The guard outside the door to the attic was as quick to level a Brown Bess as Pvt. Jones, only he had even more reason to do so. Elizabeth could deduce as much from the dark stains the maids hadn't quite managed to scrub from the floor and wall.

"Good evening," she said, and that was enough for the soldier to lower his musket, sighing with relief. No passwords were needed to tell friend from foe in this war. Any word—that was enough.

"Evening, Miss. Here to see His Queerness, are you?"

"Dr. Keckilpenny. Yes."

"Need an escort up?"

"No," Elizabeth said firmly. "That's quite all right."

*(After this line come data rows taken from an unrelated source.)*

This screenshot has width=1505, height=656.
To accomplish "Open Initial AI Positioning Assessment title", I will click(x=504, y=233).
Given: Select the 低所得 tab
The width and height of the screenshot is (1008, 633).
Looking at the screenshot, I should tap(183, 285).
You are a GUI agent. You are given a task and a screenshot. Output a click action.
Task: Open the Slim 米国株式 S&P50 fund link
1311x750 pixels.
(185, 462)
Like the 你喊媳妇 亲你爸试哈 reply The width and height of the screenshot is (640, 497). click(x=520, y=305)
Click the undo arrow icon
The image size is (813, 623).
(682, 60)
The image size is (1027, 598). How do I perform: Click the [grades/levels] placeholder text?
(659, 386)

"Suit yourself. It certainly suits me. Oooo, the awful sounds his pet makes. If I had to actually see the thing . . ."

The soldier shivered, then stepped aside to let Elizabeth pass.

Halfway up the dimly lit stairwell, she began to hear some of those sounds the man had mentioned. Groaning, grunting, the clomping of heavy footfalls.

Only, when Elizabeth reached the top of the steps, she saw it wasn't "Mr. Smith" making the noise at all.

"Daaaaaaaaaaaaaaaaance," Dr. Keckilpenny said as he spun and capered about the attic. "Dance. Dance!" He waved his arms in time to the muffled waltz filtering up through the floorboards. "Muuuuuuuuuuuuuuusic. Music. Music!"

Mr. Smith watched him from a few feet away, black drool dripping from his open mouth, arms swept back to the sides, straining against his chains.

"Grrrrrrrrrrrrrrr," he said.

"No, Smithy. Muuuuuuuuuuuusic. Daaaaaaaaaaaance."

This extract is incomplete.